** start **
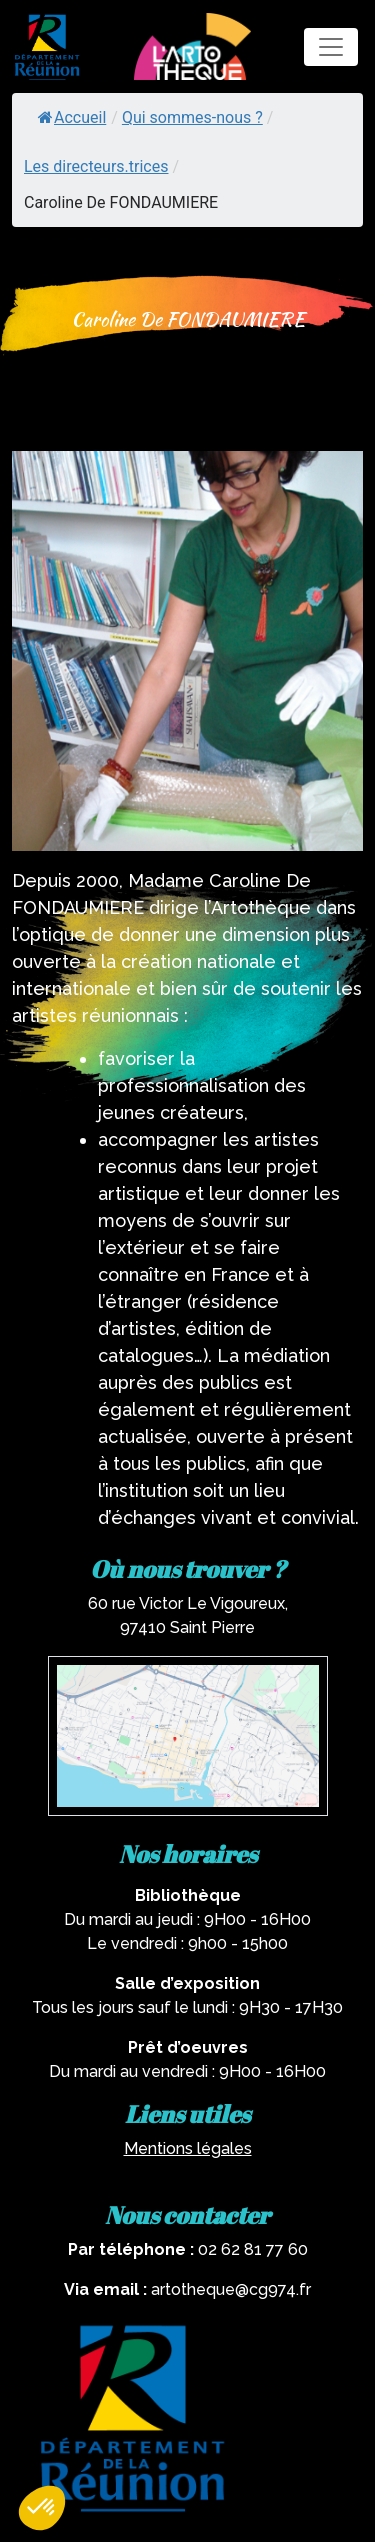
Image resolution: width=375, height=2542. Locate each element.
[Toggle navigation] (331, 47)
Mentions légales (188, 2148)
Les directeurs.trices (96, 166)
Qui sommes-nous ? (192, 117)
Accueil (72, 117)
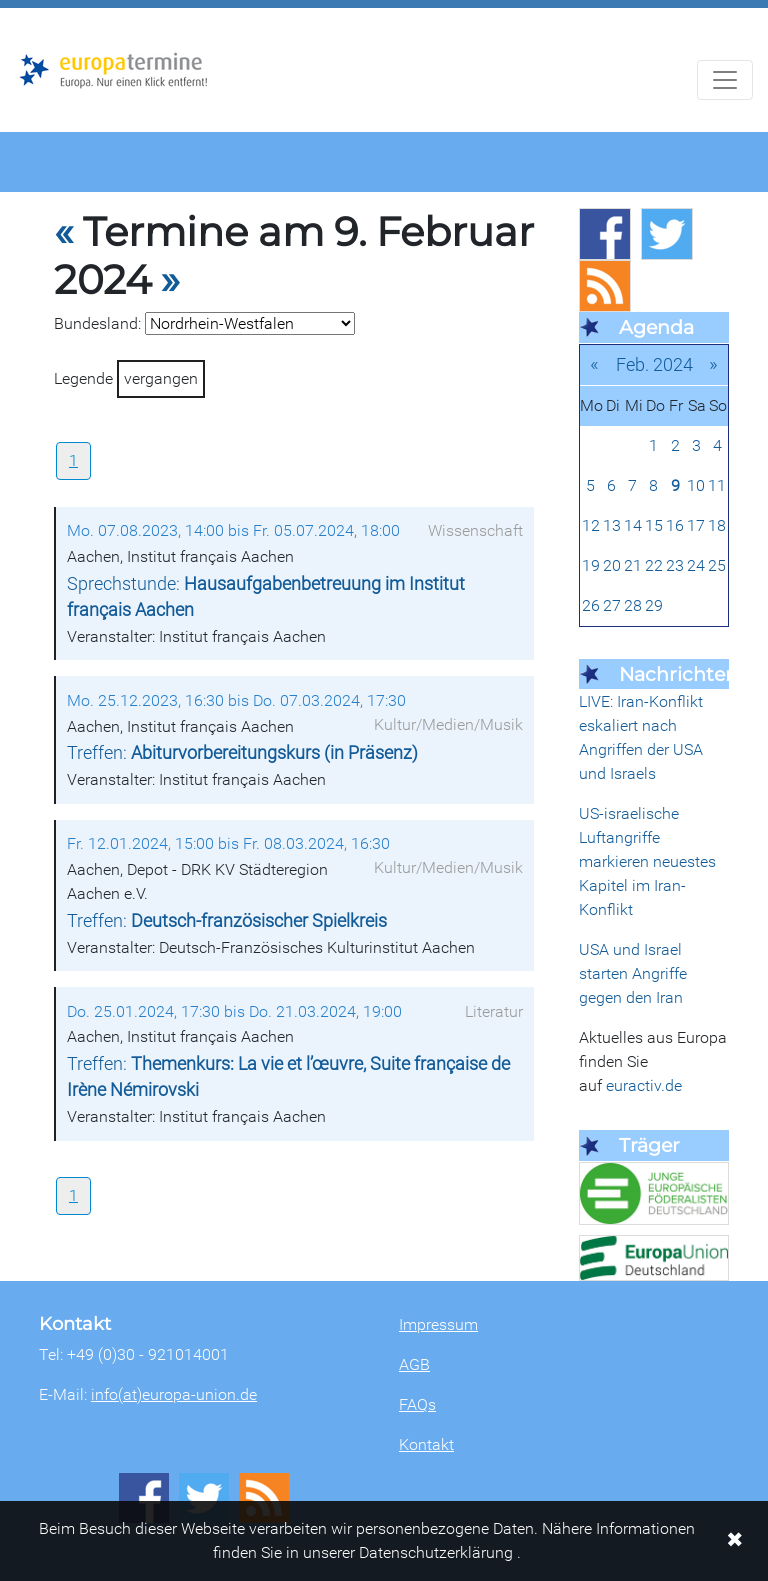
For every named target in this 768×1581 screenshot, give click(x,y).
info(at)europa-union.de (174, 1394)
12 (591, 525)
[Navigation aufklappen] (725, 80)
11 (717, 485)
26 (591, 605)
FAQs (417, 1404)
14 (633, 525)
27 (612, 605)
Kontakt (426, 1444)
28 (633, 605)
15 (654, 525)
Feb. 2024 (654, 364)
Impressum (438, 1324)
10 (696, 485)
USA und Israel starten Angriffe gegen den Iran (633, 973)
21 (633, 565)
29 (654, 605)
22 (654, 565)
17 (696, 525)
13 (612, 525)
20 (612, 565)
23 (675, 565)
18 (717, 525)
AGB (414, 1364)
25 (717, 565)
** end **
Transcribe all of the data above line for line without any alteration, omitting the pictures.

Image resolution: width=375, height=2542. Locate each element.
[Toggle navigation] (331, 47)
Mentions légales (188, 2148)
Les directeurs.trices (96, 166)
Qui sommes-nous ? (192, 117)
Accueil (72, 117)
For every named target in this 768×1581 screenshot, give click(x,y).
info(at)europa-union.de (174, 1394)
12 (591, 525)
[Navigation aufklappen] (725, 80)
11 (717, 485)
26 (591, 605)
FAQs (417, 1404)
14 (633, 525)
27 (612, 605)
Kontakt (426, 1444)
28 (633, 605)
15 (654, 525)
Feb. 2024 (654, 364)
Impressum (438, 1324)
10 (696, 485)
USA und Israel starten Angriffe gegen den Iran (633, 973)
21 (633, 565)
29 (654, 605)
22 (654, 565)
17 (696, 525)
13 (612, 525)
20 (612, 565)
23 (675, 565)
18 (717, 525)
AGB (414, 1364)
25 (717, 565)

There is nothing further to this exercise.